I have C++ code which deconstructs std::string_view into its pointer and a length and passes it to a rust extern "C" function which uses std::slice::from_raw_parts to construct a slice from which &str will be built.
Is this safe to do? What are the common pitfalls I might fall into?
unsafe extern "C" fn with_string_view(
ptr: *const u8,
len: u64,
) {
let slice = std::slice::from_raw_parts(ptr, len as usize);
let str = std::str::from_utf8_unchecked(slice);
use_str(str)
}
fn use_str(x: &str) {
...
}
A few pitfalls that I see:
string_view is not required to be correct UTF-8. (Fixable and in my case is a given)
Memory comes from C++, so if somebody finds a way to get a mutable reference to it, this will cause UB. (Most likely this is abusable)
Can Rust references even point to memory allocated in C++?
I looked how others implemented this, and it seems like all of those implementations can cause UB, if somebody gets mutable access to the same string while references are alive.

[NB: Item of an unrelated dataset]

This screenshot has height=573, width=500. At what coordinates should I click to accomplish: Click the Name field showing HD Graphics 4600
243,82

Is there a safe way to do that at all? Would it require always copying a string?
This is also possible, but I am mostly worried about ownership rules, as it might be possible by safe code to get a mutable reference to the same memory.
And the next thing I am worried about is whether references are special and am I even allowed to make them to non-Rust allocated memory. It seems like yes, but I am not sure about rules there.

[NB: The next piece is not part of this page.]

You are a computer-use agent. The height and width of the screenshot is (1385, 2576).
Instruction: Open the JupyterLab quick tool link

Which includes effectively, no mutating or deallocating until this function returns
UB to call with non-UTF8 data
Since you can't guarantee all the requirements, the function needs to stay unsafe, and it will be the responsibility of the caller (in whatever language) to uphold the requirements. Such as making sure safe code can't get a mutable reference to the same memory for the duration of the call.
If that's impossible to guarantee, you'll need to do something else.
That's fine if all the other requirements are met; what allocated the memory (if anything) doesn't matter.
References aren't special. They are just pointers with extra compile-time validity requirements. Specifically, the memory must be live and hold a valid instance of T for as long as &T or &mut T are live. You must also uphold the aliasing requirements: nothing mutates the referenced memory as long as &T is live, and no other active (=used in any way) pointers to the memory must exist as long as &mut T is live. Usual exceptions for UnsafeCell and UnsafePinned apply.
In general, these properties are impossible to uphold if you're dealing with C++ code, since C++ doesn't obey Rust's aliasing requirements and is quite lax with const-correctness. But if you don't call into C++ for the duration of your Rust function, or can guarantee that any calls do not violate the requirements for the slice, then all is well.
one other thing to consider is that for zero-length strings, you need to ensure the pointer isn't null, since C/C++ code often will pass null for zero-length buffers and rust &str references must be non-null. you can just return "" if the length is zero since rustc will give you a valid &str that way.